__SOURCE EXTRACT__.
___
# Snapper???!



## PJIII (Oct 29, 2011)

Ok, here is the question!! Alabama federal season stays open longer than Florida's but Fl state water stays open 44 days so if I run out in Alabama fed waters then run state waters back to P pass do I need a Alabama license?


----------



## sealark (Sep 27, 2007)

Alabama has a 3 mile state waters. If you are further than 3 miles off Al. You're in federal waters. There's not a lot of snapper within 3 miles.


----------



## PJIII (Oct 29, 2011)

Ok then if I run the line and once I get into Fl waters I should be good?


----------



## sealark (Sep 27, 2007)

How are you going to prove you legally caught the sn without a Al. License? No you can't and I would think you would be required to land the fish in Alabama with the license. My last question is WHY?


----------



## Illinijeff (Mar 28, 2011)

How can they even tell if you caught the snapper in Florida state waters or federal waters if you get questioned?


----------



## sealark (Sep 27, 2007)

Believe me they will know. You do use a gps dont you. If you go into federal waters and stop or have fish = violation


----------



## axman (May 11, 2011)

So if you fish in state waters and catch limit of ARS and head out in fed waters to troll and get stopped in fed waters on way home what will be the outcome.


----------



## sealark (Sep 27, 2007)

You are illegal common sense.


----------



## axman (May 11, 2011)

so its more about where you are when you are checked . That sucks


----------



## Bill (Oct 4, 2007)
___
__INPUT DATA__.
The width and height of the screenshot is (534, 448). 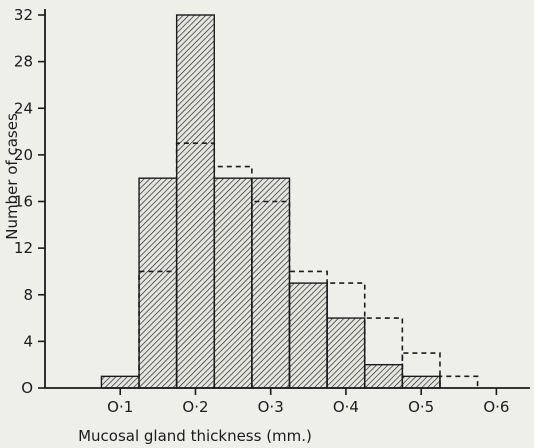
___
__TASK BRIEF__.
Transcribe the passage of the fishing thread starting at "So if you fish" and ending at "be the outcome.".

__RESULT__.
So if you fish in state waters and catch limit of ARS and head out in fed waters to troll and get stopped in fed waters on way home what will be the outcome.